**Directions for this task:**
A faithful copy of the listing below is needed, with its pictures left out.

**Data extracts:**
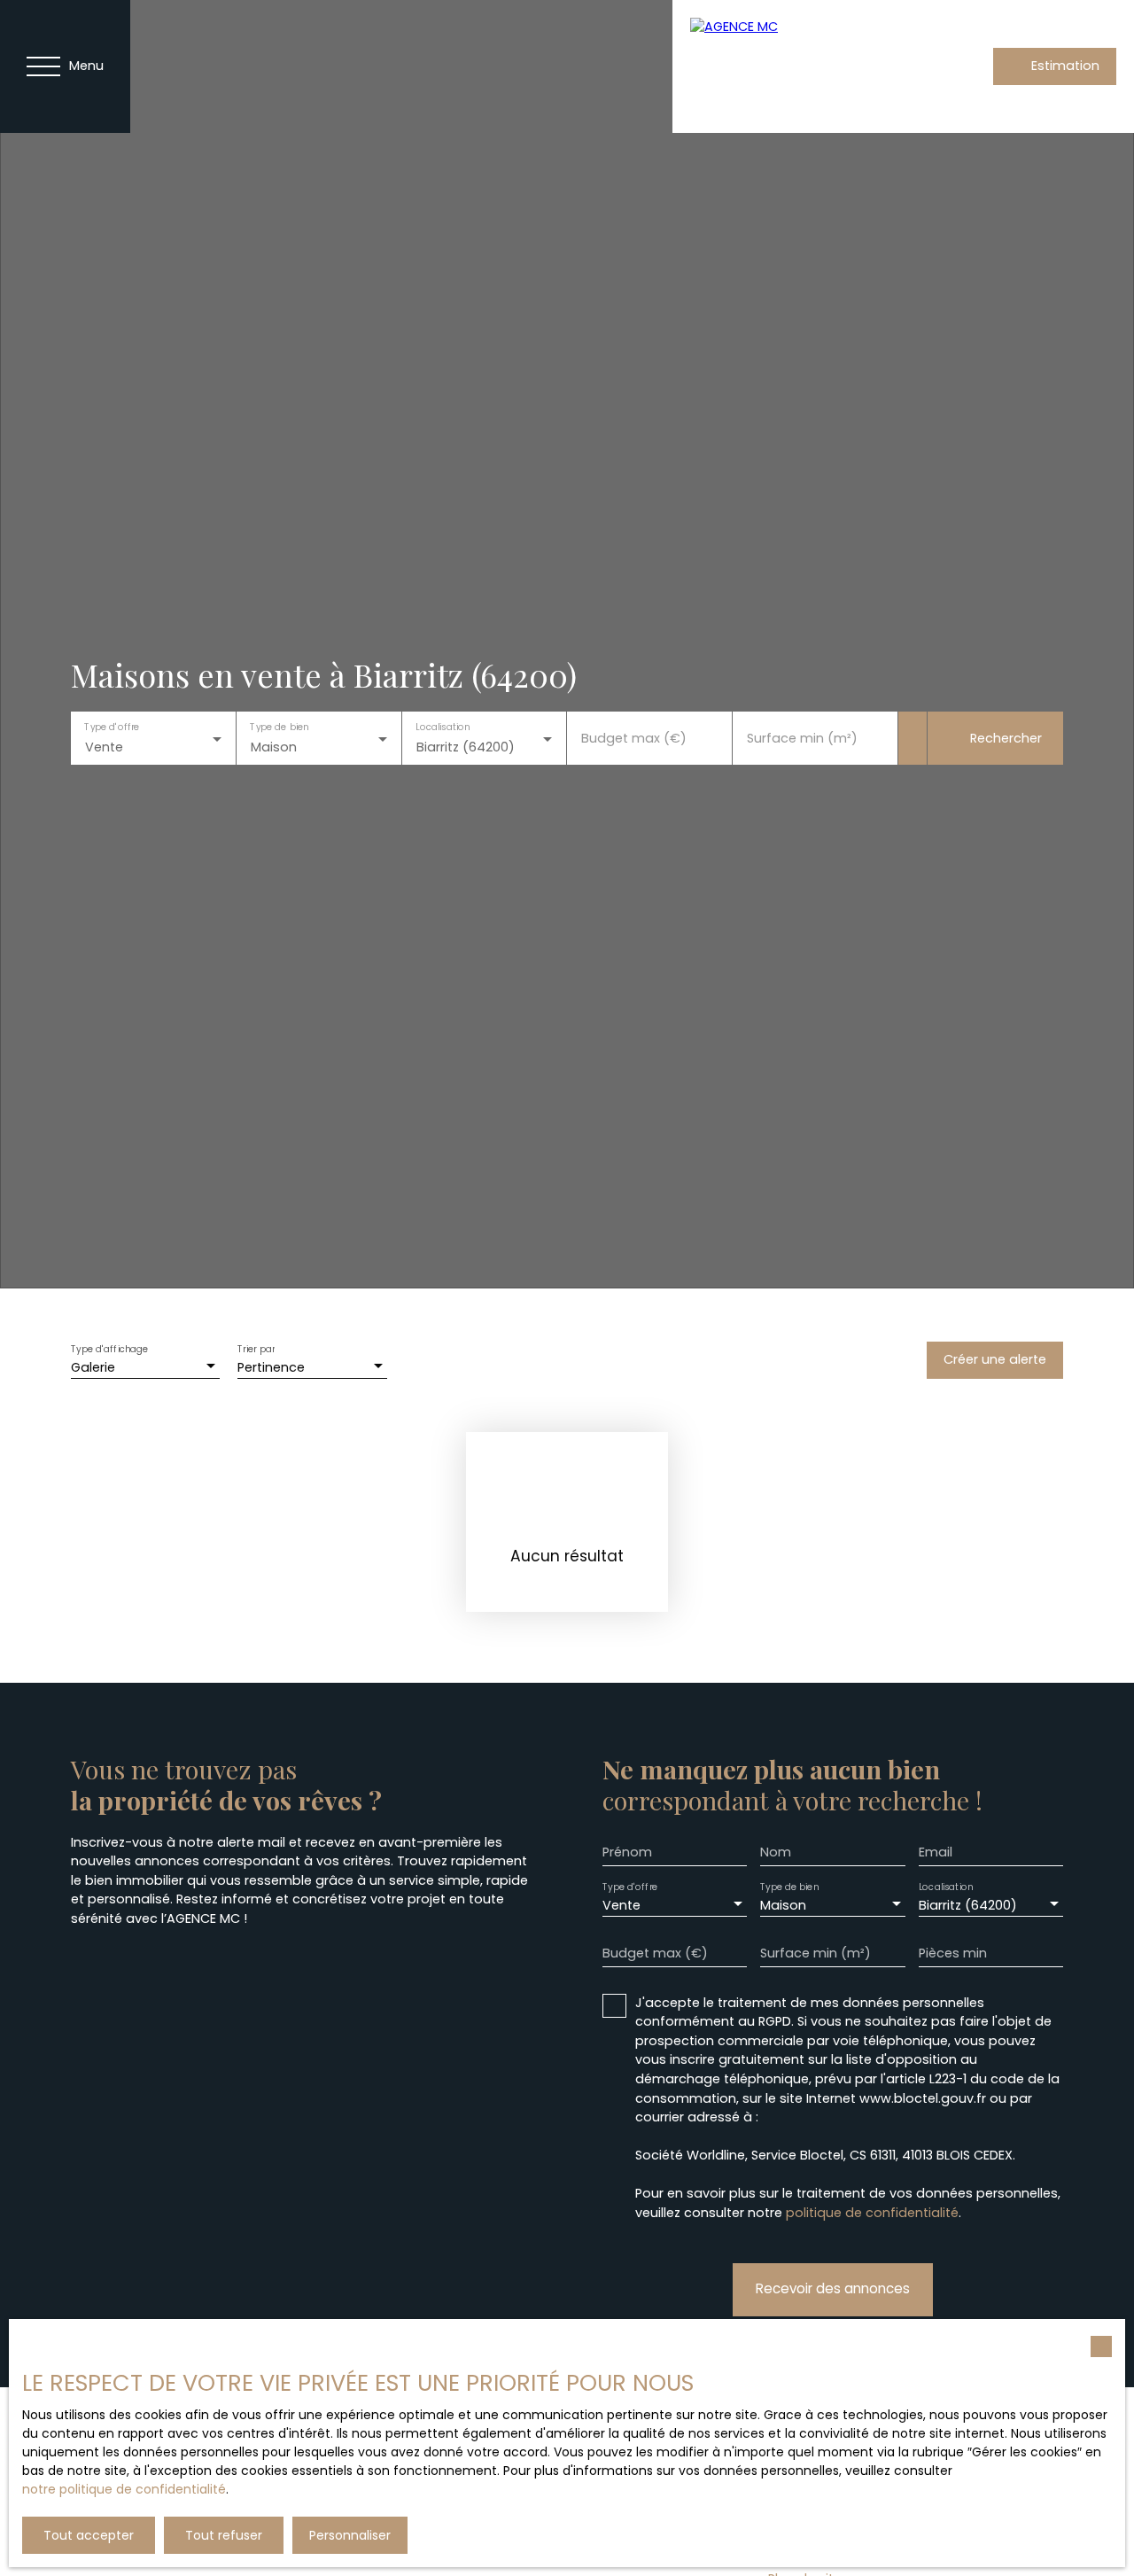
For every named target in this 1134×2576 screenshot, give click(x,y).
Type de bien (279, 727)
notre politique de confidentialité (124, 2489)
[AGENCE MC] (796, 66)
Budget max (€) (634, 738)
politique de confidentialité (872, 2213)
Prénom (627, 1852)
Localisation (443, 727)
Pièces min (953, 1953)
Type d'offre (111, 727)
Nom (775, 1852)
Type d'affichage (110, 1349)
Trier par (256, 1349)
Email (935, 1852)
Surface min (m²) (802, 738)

**Answer for this exercise:**
For every named target in this 1134×2576 screenshot, give click(x,y).
Type de bien (279, 727)
notre politique de confidentialité (124, 2489)
[AGENCE MC] (796, 66)
Budget max (€) (634, 738)
politique de confidentialité (872, 2213)
Prénom (627, 1852)
Localisation (443, 727)
Pièces min (953, 1953)
Type d'offre (111, 727)
Nom (775, 1852)
Type d'affichage (110, 1349)
Trier par (256, 1349)
Email (935, 1852)
Surface min (m²) (802, 738)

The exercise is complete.